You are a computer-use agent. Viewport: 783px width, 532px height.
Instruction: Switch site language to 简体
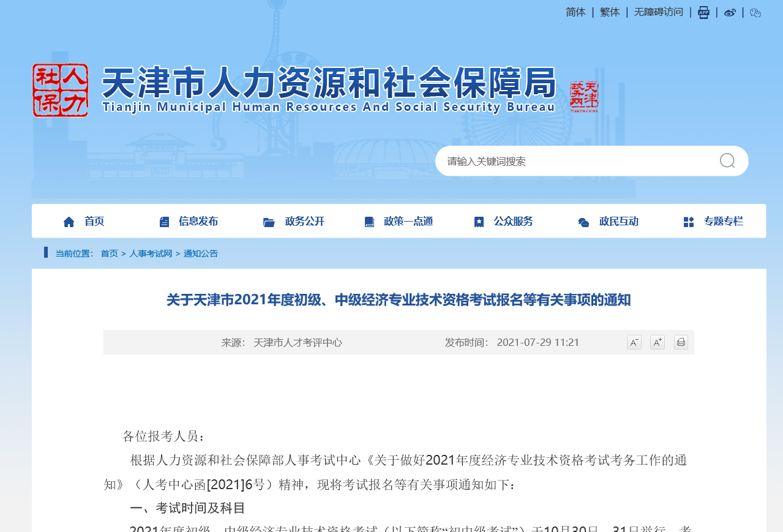coord(575,12)
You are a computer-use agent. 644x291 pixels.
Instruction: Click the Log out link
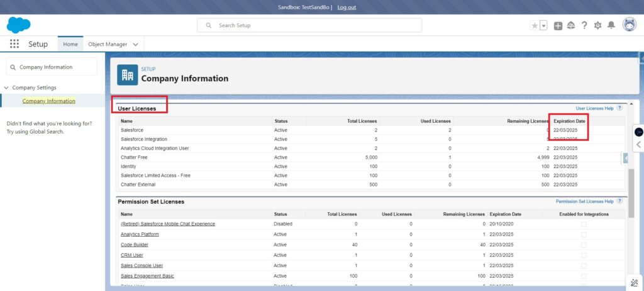(x=347, y=7)
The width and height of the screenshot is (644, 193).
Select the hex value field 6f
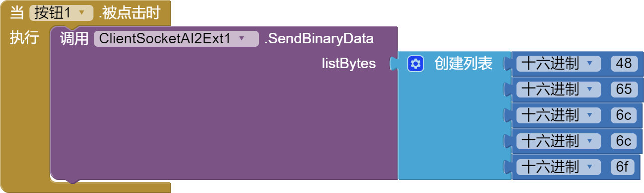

——

- WORK REQUIRED
Output the lines above verbatim, images excluded.

- ANSWER
You are a computer-use agent. Viewport: 783px width, 532px height.
Instruction: Switch site language to 简体
coord(575,12)
You are a computer-use agent. 644x291 pixels.
Instruction: Click the Log out link
(x=347, y=7)
The width and height of the screenshot is (644, 193).
Select the hex value field 6f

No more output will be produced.